DATA SHOWN: Begin

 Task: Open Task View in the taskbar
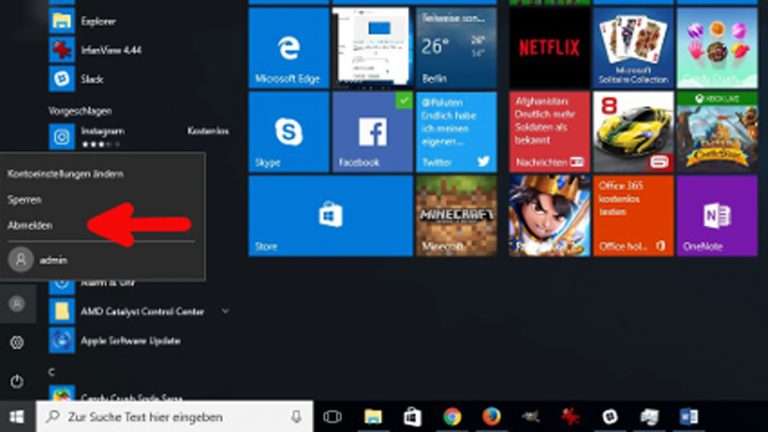[333, 416]
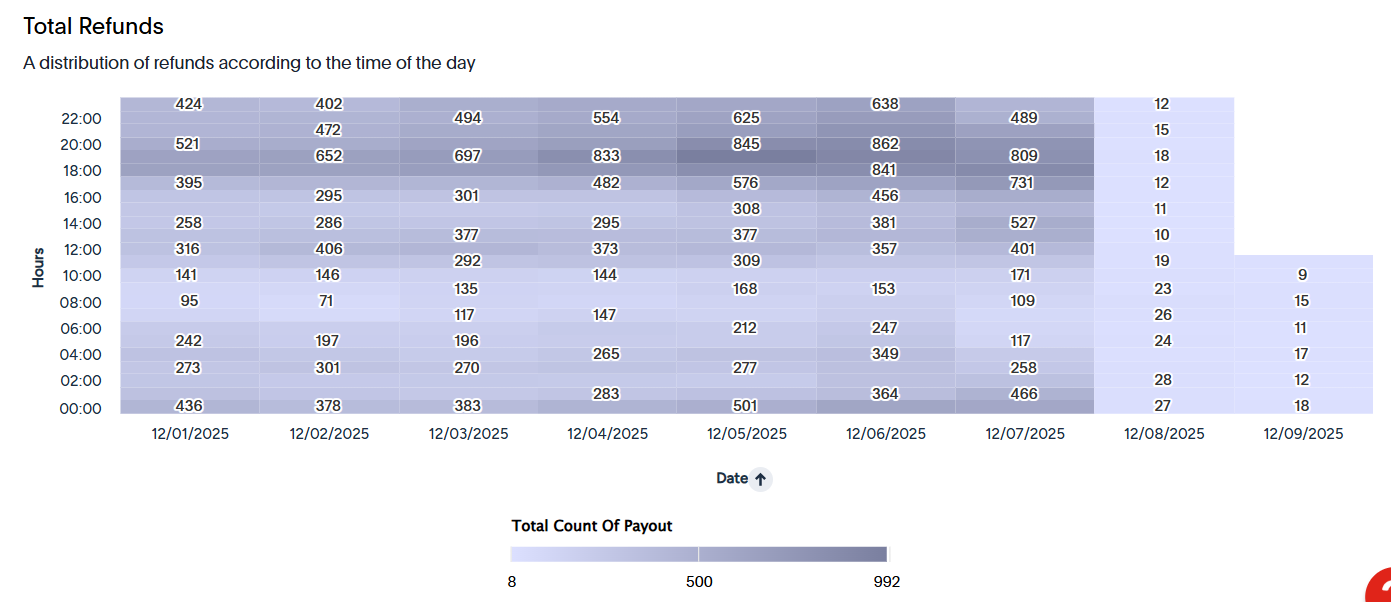Open the red help widget in corner

point(1379,587)
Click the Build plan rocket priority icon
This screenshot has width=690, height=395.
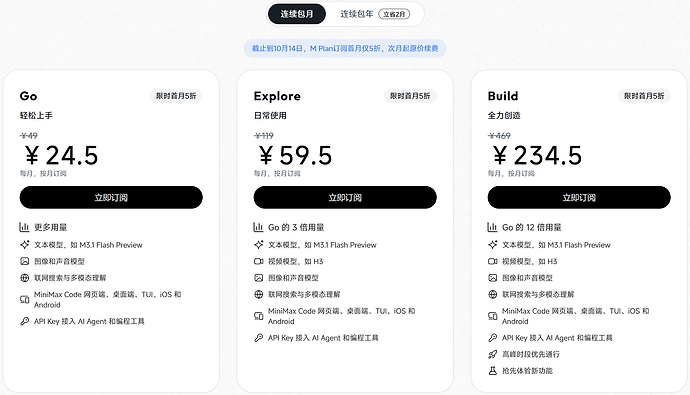coord(492,354)
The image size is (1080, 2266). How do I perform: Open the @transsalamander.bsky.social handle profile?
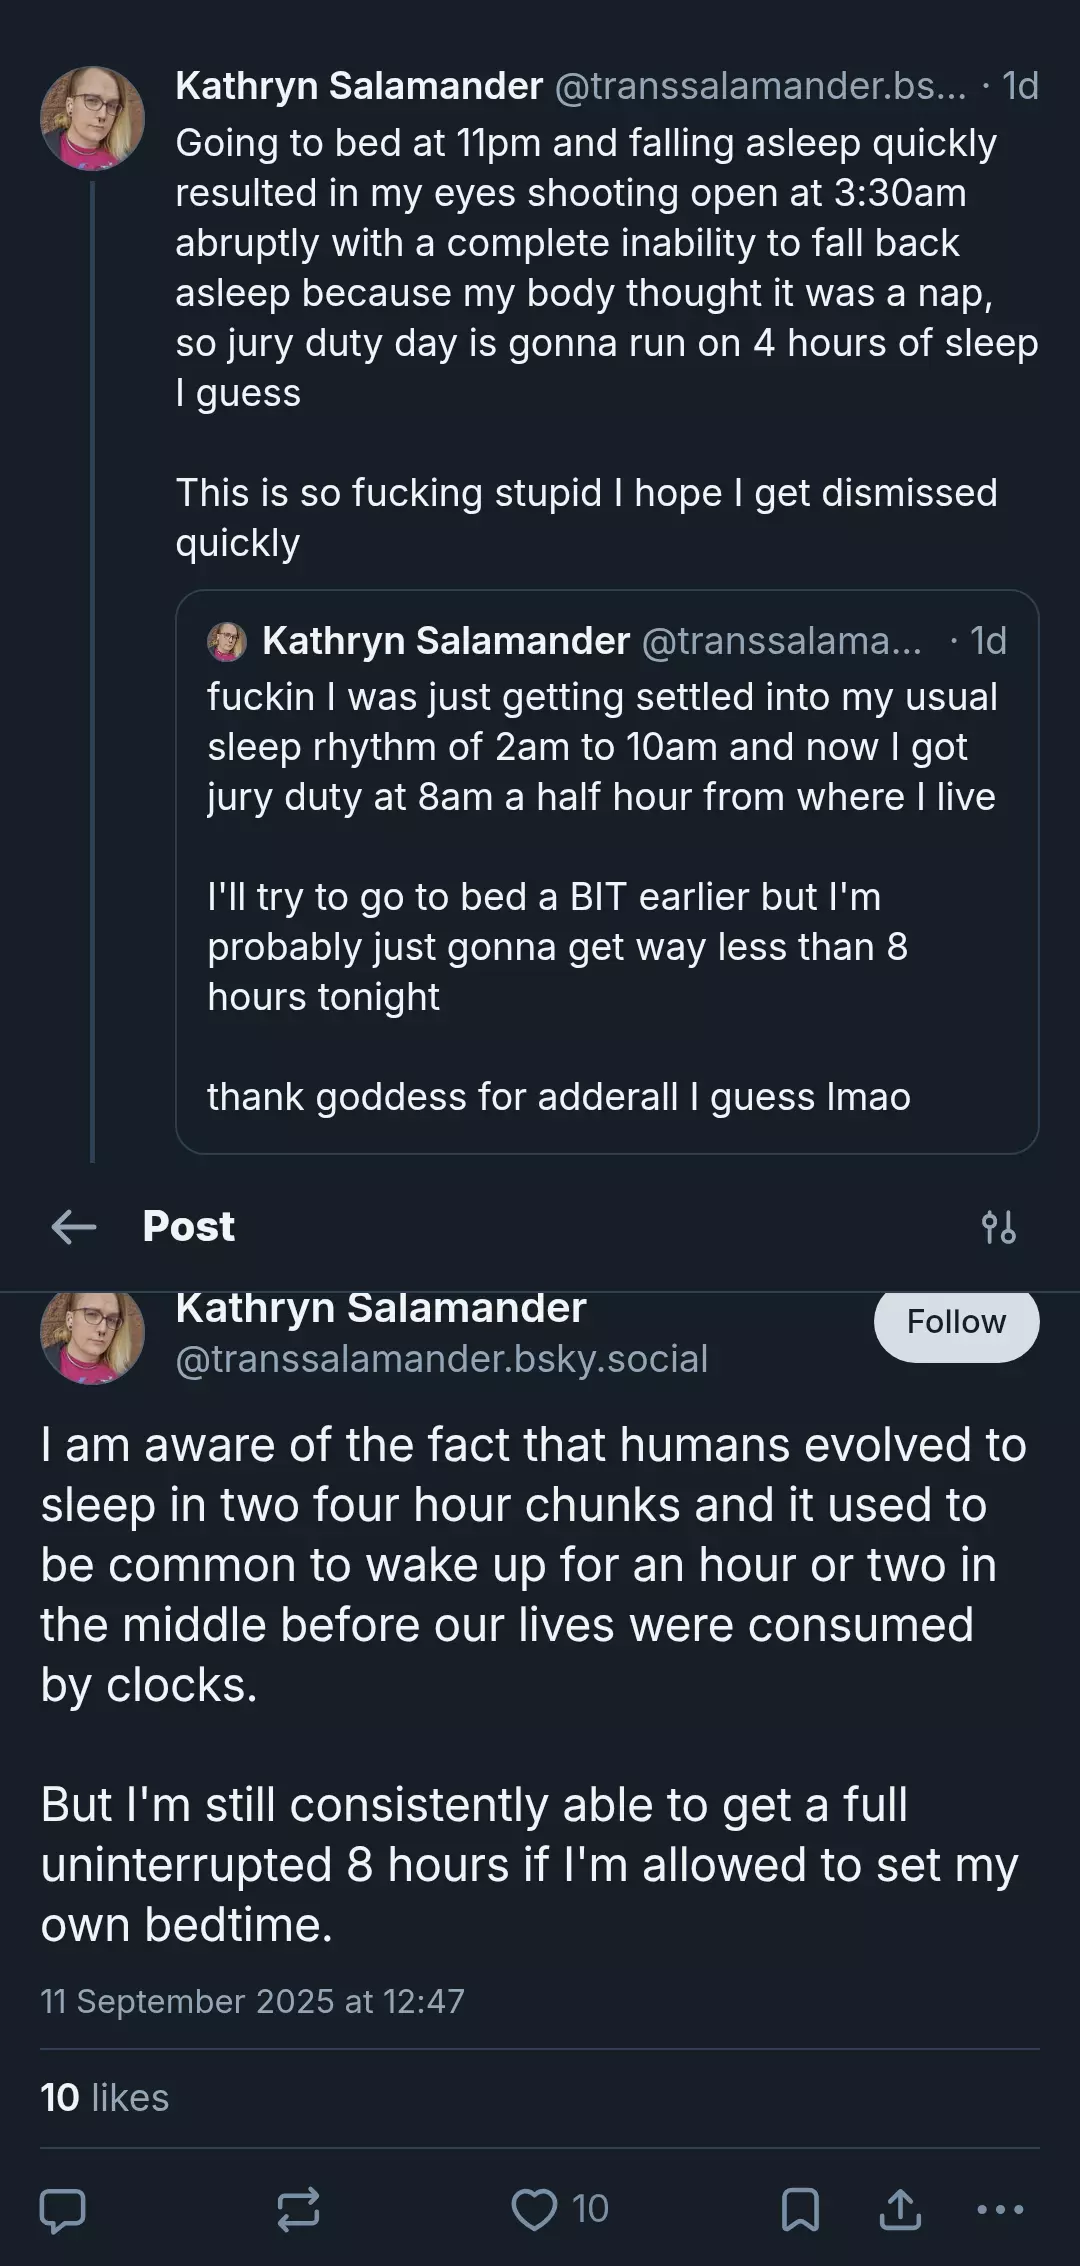tap(441, 1358)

DATA SHOWN: End

WHAT IS EXPECTED
Give all of the material again, exactly, apart from the pictures.

PROBLEM SOLUTION
 Task: Open Task View in the taskbar
[333, 416]
Open the red help widget in corner

point(1379,587)
Click the Build plan rocket priority icon
This screenshot has width=690, height=395.
coord(492,354)
The image size is (1080, 2266). How do I perform: Open the @transsalamander.bsky.social handle profile?
tap(441, 1358)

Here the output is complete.